Opinion / Op-Ed Contributors

Support for rural elderly to reduce suicides

By Liu Yanwu (China Daily) Updated: 2015-03-09 07:40

Support for rural elderly to reduce suicides

Residents have a buffet at Hongheyuan, a high-end nursing home in Haikou, Hainan province, Jan 22, 2013. The nursing home has hired nutritionists and chefs to make healthy food. [Photo/Icpress.cn]

The high suicide rate among the rural elderly is a trend that is likely to continue for a while, given China's aging population and urbanization drive, if it remains a left-behind social problem.

On the one hand, population aging will take place even earlier than usual among some groups of people with disabilities. On the other, an increasing number of youngsters in rural areas will move to the cities in search of a better life, leaving their aging parents behind unattended because of their inability to financially support the whole family in a city.

In all likelihood, many of these elderly rural residents will resort to suicide without enough care and support. Therefore, action urgently needs to be taken to curb the trend.

For starters, the prevention of suicides by the elderly in the countryside should be prioritized in the modernization of the management of Chinese rural regions. The implementation of the new endowment insurance and rural cooperative medical system has proved efficient in curbing the rising suicide rate, because it has injected hope into the life expectations of the aged in rural areas.

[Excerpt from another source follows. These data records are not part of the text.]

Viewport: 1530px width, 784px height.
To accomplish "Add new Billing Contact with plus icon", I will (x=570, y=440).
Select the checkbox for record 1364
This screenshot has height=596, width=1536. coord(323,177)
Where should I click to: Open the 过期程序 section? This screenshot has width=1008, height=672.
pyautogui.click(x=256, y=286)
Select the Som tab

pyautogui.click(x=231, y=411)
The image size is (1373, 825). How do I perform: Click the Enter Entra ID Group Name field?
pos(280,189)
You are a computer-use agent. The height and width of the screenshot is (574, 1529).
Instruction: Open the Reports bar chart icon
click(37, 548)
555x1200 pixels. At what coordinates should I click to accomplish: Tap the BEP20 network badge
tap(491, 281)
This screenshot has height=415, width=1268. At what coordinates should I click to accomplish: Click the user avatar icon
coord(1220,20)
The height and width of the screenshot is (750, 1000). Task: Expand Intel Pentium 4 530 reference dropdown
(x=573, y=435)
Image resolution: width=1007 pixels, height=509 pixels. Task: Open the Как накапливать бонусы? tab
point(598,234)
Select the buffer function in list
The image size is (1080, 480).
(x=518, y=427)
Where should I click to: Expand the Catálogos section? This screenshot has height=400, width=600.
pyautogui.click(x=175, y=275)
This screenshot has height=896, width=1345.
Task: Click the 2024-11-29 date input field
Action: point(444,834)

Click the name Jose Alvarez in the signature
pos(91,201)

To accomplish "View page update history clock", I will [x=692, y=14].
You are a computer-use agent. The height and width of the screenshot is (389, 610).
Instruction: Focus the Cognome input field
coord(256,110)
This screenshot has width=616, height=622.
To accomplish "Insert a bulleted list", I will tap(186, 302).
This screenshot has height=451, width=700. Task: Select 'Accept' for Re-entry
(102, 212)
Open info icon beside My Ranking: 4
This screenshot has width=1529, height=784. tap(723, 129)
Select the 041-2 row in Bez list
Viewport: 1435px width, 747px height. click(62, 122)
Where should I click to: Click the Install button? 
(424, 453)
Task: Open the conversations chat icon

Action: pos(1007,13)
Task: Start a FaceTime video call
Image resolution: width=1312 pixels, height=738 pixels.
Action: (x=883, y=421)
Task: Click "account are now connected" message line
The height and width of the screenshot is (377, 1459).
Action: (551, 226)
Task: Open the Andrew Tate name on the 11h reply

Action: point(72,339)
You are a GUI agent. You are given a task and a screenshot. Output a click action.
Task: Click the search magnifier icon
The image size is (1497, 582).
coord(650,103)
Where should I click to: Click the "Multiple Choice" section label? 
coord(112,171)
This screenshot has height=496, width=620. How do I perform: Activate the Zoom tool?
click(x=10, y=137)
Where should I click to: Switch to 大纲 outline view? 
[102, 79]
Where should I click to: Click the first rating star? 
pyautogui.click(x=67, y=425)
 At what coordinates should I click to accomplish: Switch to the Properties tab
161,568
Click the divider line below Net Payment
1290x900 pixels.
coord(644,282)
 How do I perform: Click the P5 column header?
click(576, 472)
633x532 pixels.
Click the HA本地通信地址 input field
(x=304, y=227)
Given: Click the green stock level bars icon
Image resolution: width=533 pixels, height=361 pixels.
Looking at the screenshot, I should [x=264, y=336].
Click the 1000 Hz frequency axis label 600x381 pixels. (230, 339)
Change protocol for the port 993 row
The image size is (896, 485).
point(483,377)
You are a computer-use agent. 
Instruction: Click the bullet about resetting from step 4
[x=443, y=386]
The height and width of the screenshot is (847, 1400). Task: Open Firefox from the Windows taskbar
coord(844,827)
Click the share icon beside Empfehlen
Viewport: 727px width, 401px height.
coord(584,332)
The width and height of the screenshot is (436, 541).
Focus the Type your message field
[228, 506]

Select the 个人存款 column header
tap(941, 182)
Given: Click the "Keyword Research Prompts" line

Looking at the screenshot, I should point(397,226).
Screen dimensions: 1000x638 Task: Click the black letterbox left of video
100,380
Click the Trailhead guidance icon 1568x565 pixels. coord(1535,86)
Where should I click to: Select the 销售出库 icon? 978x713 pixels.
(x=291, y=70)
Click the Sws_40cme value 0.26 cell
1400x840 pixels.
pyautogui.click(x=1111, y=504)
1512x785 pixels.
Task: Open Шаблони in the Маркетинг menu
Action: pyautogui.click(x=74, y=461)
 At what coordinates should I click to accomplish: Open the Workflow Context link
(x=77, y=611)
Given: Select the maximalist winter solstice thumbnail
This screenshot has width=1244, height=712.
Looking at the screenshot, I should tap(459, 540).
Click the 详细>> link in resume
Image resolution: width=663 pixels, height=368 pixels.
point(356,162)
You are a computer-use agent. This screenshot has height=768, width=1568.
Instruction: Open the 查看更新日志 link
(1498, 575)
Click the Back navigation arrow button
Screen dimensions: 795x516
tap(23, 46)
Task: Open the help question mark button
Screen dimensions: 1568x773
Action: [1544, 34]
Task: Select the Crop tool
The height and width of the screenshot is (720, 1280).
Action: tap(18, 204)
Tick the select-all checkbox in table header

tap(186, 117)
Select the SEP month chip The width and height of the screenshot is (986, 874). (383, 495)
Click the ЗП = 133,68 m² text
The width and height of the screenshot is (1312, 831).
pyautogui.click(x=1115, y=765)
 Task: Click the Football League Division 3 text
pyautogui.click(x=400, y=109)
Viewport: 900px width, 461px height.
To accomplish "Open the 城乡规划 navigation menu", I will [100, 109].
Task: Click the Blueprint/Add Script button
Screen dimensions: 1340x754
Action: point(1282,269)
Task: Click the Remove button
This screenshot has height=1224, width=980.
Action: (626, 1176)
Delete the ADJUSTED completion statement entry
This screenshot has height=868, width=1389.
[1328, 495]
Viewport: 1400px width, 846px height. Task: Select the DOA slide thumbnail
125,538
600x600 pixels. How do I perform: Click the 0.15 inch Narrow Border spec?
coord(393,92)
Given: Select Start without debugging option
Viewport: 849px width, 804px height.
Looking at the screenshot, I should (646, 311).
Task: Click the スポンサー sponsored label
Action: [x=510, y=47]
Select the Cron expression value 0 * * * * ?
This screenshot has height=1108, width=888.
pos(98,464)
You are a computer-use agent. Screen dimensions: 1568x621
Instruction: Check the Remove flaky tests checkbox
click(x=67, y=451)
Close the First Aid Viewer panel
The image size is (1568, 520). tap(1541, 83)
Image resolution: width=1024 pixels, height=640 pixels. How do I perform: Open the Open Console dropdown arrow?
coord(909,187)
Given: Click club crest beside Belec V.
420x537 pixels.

Recently, the government has begun to ease the longstanding household registration system that has separated urban and rural residents for decades with regards to their status and the social welfare available to them. This should also serve as the tipping point for the fairer unification of the social security and endowment insurance for citizens aged 70 or above, regardless of their residence. Likewise, it calls for further improvement in the cooperative medical system to provide better medical treatment to the elderly, especially those residents in rural areas who are more than 70 years old.